The US Department of Justice (DoJ) has released evidence from its 3-year investigation into the recruitment practices of top tech companies which indicates many CEOs and senior managers may have entered into non-competitive hiring agreements. Next week the matter will be pursued by the DoJ in a class-action lawsuit which includes the likes of Google, Apple, Pixar, Adobe, Intel and Intuit.
Documents to be submitted as evidence include e-mails between various CEOs and senior HR leaders at Adobe, Palm Inc, Apple, Google and Intel which indicate one-to-one agreements not to recruit each other's staff – examples include pacts between Lucasfilm and Pixar, as well as a Google-Intel and Google-Apple no-poaching agreements.
It has been claimed that agreements were reached in order to keep employee salaries and benefits down, prevent bidding wars for key players, and minimise shifts in talent between companies. By eliminating calling employees and offering competitive packages on behalf of their organisation, lawyers for the DoJ will argue that workers were effectively stripped of the knowledge of what they’re worth in a competitive market.
The investigation was launched after a former Lucasfilm software engineer sued the aforementioned companies, alleging the firms had a secret agreement not to poach each other’s employees. That particular matter was settled out of court, presumably out of fear that if any such agreements were to become public, punitive action would naturally be the result. However after the CoJ launched its own class action the evidence went public.
The companies' lawyers said the facts as presented by the plaintiffs show no evidence of a ‘conspiracy’. Rather, it has been argued that some companies had separate one-to-one legal agreements to work together on various business ventures and collaborations.
Whichever side prevails, the case has highlighted the high stakes of securing key talent as the tech industry remains a hotbed of job creation. In a recent survey by consulting group Right Management, it was found that 56% of 1,400 CEOs and HR professionals fear other employers are actively looking to recruit their best people.
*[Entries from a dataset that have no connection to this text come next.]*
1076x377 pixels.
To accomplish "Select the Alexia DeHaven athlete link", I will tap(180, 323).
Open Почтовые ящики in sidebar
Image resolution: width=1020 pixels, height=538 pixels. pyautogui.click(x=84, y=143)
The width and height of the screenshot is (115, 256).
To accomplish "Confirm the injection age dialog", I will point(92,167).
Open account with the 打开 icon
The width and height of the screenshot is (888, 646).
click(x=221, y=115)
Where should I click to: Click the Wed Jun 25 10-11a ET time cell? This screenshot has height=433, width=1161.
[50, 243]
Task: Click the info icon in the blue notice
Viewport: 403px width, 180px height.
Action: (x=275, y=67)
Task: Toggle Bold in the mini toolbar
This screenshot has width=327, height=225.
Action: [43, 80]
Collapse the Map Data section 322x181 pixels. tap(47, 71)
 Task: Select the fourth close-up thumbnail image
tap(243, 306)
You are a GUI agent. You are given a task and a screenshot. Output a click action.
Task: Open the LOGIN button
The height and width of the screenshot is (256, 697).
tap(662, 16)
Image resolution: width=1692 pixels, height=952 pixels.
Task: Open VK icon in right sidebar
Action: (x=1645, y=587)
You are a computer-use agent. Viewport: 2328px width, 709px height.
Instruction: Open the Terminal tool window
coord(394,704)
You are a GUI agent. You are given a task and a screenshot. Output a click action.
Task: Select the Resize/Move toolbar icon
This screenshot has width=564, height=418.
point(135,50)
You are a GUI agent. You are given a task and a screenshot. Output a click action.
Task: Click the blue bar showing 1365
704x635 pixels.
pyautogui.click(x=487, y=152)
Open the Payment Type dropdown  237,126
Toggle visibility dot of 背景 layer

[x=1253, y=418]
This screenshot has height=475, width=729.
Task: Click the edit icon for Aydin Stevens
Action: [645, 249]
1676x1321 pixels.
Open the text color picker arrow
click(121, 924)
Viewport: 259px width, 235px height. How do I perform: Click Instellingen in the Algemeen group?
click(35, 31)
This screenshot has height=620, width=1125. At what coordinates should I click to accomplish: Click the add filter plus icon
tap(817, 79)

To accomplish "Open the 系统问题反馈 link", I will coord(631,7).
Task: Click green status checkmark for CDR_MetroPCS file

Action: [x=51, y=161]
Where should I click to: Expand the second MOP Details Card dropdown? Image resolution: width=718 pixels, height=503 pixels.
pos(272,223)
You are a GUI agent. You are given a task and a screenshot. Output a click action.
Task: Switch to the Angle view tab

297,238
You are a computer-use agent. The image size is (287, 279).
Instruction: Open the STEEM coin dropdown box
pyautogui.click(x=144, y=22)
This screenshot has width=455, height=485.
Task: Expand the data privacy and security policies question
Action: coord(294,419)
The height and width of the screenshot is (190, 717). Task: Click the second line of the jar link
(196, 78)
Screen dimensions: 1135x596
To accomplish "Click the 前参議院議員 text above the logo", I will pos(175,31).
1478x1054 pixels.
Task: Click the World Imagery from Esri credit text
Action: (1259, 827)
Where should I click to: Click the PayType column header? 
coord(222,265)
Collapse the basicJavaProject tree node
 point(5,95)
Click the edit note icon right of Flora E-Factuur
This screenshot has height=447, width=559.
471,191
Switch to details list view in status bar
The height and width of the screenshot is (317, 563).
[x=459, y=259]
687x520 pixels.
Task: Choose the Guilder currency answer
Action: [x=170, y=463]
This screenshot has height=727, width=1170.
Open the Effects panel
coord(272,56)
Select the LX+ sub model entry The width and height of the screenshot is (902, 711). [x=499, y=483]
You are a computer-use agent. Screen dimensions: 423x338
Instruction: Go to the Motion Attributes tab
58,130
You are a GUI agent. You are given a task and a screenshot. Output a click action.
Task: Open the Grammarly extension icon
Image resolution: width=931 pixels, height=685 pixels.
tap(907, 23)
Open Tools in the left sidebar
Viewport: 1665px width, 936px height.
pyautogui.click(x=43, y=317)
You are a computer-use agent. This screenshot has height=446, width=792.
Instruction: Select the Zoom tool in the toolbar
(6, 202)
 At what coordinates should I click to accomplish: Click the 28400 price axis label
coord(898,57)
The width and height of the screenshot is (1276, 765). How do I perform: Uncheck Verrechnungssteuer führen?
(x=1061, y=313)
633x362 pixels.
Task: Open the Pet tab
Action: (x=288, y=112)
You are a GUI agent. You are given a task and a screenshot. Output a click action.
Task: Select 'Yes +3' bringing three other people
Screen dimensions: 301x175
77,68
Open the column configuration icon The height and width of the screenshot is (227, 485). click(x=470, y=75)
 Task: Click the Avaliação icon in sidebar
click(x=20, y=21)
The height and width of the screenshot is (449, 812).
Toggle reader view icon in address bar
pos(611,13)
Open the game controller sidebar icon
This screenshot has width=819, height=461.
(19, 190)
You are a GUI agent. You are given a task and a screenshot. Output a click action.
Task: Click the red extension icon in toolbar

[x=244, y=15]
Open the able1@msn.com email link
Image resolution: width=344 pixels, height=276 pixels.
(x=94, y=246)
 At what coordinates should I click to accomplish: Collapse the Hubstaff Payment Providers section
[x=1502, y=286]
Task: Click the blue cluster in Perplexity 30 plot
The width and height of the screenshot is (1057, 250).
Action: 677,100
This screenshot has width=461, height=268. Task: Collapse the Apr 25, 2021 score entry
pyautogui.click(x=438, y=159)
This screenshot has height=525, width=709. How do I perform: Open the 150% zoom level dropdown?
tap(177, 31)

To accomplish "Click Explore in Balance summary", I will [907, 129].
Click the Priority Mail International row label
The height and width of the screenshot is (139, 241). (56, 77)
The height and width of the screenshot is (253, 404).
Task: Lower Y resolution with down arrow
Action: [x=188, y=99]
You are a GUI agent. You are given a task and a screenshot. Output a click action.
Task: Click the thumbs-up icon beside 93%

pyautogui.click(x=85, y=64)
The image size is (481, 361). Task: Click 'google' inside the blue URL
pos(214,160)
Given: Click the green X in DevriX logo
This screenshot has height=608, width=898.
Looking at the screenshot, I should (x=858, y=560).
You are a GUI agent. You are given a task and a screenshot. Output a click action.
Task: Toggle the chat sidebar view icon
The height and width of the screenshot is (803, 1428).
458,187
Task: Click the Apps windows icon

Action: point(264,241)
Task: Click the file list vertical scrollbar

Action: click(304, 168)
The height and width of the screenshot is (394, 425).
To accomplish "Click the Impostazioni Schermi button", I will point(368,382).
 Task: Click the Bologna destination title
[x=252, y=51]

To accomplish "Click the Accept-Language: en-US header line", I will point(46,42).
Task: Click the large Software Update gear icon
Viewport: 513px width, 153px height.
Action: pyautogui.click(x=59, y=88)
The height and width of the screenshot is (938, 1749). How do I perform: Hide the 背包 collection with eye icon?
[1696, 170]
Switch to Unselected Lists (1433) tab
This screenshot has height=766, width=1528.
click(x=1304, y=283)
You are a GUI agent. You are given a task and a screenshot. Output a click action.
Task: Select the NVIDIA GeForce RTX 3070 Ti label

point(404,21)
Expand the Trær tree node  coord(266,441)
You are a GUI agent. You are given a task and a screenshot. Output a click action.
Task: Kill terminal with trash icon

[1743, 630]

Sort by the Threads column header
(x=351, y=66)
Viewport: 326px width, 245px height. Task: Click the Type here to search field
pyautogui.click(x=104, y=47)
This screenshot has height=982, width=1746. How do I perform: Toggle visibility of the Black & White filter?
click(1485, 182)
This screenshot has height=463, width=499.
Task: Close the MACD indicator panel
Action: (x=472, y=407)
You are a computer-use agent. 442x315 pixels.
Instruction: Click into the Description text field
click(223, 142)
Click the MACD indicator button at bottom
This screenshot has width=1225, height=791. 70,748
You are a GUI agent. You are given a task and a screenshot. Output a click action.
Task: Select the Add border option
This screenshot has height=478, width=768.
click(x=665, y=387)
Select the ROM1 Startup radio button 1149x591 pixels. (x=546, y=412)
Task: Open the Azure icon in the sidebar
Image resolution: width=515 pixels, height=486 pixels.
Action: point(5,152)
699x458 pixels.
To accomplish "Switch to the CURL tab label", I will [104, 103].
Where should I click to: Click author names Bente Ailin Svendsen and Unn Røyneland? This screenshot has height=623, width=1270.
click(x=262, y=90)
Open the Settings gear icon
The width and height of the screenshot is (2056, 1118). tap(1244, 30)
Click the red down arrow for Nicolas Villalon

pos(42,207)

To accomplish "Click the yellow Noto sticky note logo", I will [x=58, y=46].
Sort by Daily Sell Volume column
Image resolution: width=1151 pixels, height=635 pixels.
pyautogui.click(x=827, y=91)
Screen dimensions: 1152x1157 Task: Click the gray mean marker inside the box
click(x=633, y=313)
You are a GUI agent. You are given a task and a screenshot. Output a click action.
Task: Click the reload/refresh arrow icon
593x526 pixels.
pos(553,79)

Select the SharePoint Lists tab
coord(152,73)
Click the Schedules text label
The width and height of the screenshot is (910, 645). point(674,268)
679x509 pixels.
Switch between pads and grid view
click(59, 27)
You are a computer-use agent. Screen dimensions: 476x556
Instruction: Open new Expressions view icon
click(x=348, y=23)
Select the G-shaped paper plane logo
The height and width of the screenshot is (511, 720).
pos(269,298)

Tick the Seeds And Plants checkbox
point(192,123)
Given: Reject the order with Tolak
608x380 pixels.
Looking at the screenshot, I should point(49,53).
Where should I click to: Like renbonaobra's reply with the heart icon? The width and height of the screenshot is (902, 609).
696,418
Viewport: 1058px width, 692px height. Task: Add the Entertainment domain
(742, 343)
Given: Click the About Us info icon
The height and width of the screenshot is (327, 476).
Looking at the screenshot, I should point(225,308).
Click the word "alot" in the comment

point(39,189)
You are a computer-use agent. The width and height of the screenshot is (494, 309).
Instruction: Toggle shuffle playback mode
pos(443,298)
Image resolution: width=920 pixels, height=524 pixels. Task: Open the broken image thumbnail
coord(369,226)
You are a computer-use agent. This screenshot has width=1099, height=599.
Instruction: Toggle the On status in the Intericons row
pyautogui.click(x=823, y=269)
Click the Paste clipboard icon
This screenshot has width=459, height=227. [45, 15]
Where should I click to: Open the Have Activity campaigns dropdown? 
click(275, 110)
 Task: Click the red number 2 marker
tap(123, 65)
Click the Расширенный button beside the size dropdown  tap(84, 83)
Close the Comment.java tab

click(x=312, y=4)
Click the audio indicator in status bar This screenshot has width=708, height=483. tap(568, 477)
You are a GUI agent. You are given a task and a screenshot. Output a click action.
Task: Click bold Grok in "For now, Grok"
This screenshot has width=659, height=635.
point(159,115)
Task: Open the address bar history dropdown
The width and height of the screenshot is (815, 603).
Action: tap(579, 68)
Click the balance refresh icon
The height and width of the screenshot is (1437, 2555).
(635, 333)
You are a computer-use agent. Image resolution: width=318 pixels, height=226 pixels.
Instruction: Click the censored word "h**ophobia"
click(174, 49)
Michael Haid, senior vice president at Right Management, said as worldwide demand for certain skills sets rise, senior and operational leaders are realising that talent is the last remaining source of competitive advantage. He added it is no surprise there’s a global war being waged for human talent, and warned that no organisation can consider itself immune from needing effective retention strategies or offering the most competitive recruitment packages. “CEOs and HR staff are right to feel enormously vulnerable and many are stressed seeking ways to hold onto their rising leadership.”
Even though most organisations reported that other companies have targeted their top performers, survey respondents were not positive about the outlook of their own leadership pipeline. Some 47% expressed doubts about maintaining their middle-level management pipeline, and just 27% said their company has a sufficient number of qualified internal candidates who were ready to assume senior management or executive roles.